A irmã de Silvana até tenta socorrê-la, mas também é derrubada e a gravação encerra. Tatiana contou que o celular foi levado pelos policiais e devolvido apenas oito dias depois.
A costureira lembra ainda que, depois de ser jogada no chão, permaneceu ali, na frente de casa, com a perna fraturada e o rosto sangrando por aproximadamente uma hora até que os bombeiros chegassem para prestar atendimento.
Aos bombeiros, conta Silvana, o policial afirmou que ela “tropeçou” e que ele havia se desequilibrado e caído em cima dela, o que teria provocado a fratura.
“Eles [policiais] não prestaram atendimento nenhum. Quando os bombeiros chegaram, o policial falou que eu caí sozinha, que reagi a prisão e caí sozinha e que com o material de trabalho dele, veio a fratura na perna”, diz.
O mesmo policial, afirma ela, foi o responsável por ouvir seu depoimento no hospital para o registro da ocorrência. Dois dias e meio depois e após a cirurgia, que rendeu alguns pontos e 13 pinos, ela foi liberada e só conseguiu ir para casa porque a irmã pagou a fiança exigida pela polícia.
A costureira conta ainda que no próximo dia 25 de março tem retorno médico e a necessidade de uma nova cirurgia deve ser avaliada. Um raio x apontou um desligamento de tendão e ela pode ter que passar por novo procedimento cirúrgico.
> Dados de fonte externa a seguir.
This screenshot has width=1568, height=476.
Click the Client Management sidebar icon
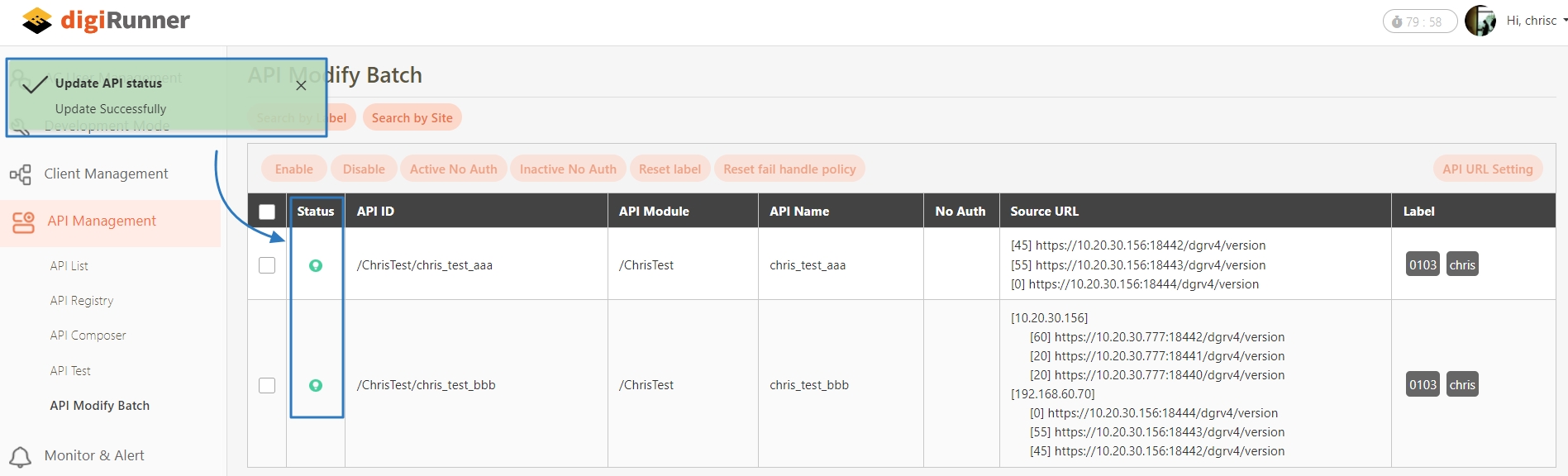pos(21,174)
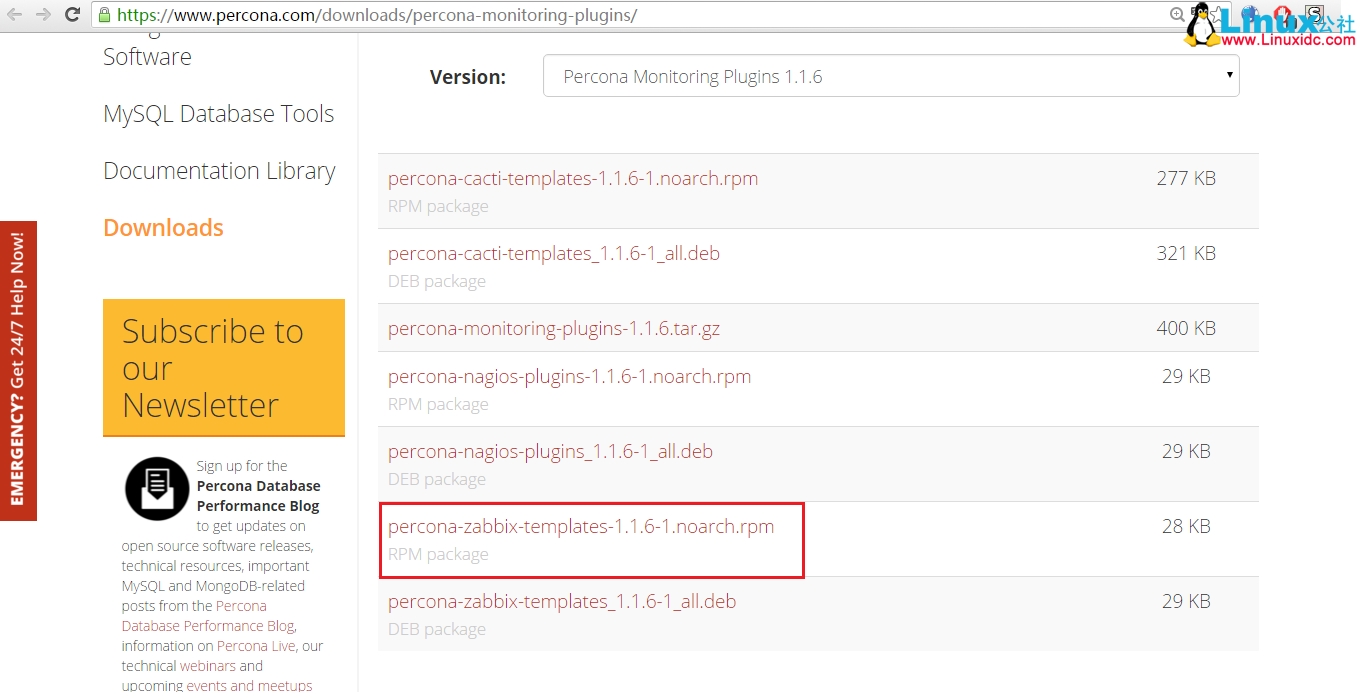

“É uma situação complicada, era uma coisa que não tinha nada a ver com a gente e eles falando como se nós fôssemos bandidos. É constrangedor, não posso trabalhar e tenho filhos para sustentar. Me sinto ameaçada porque, querendo ou não, eles têm poder. Eu espero que a justiça seja feita, que os policiais sejam punidos, que paguem pelo que fizeram. Foi negligência de ambas as partes, um pouco minha, que me excedi, xinguei, mas eles não precisavam fazer isso”, lamenta.
A família contratou advogados que informaram, por nota, que aguardam os trabalhos do Ministério Público e do comando da PMSC para “entrar com as medidas judiciais cabíveis”.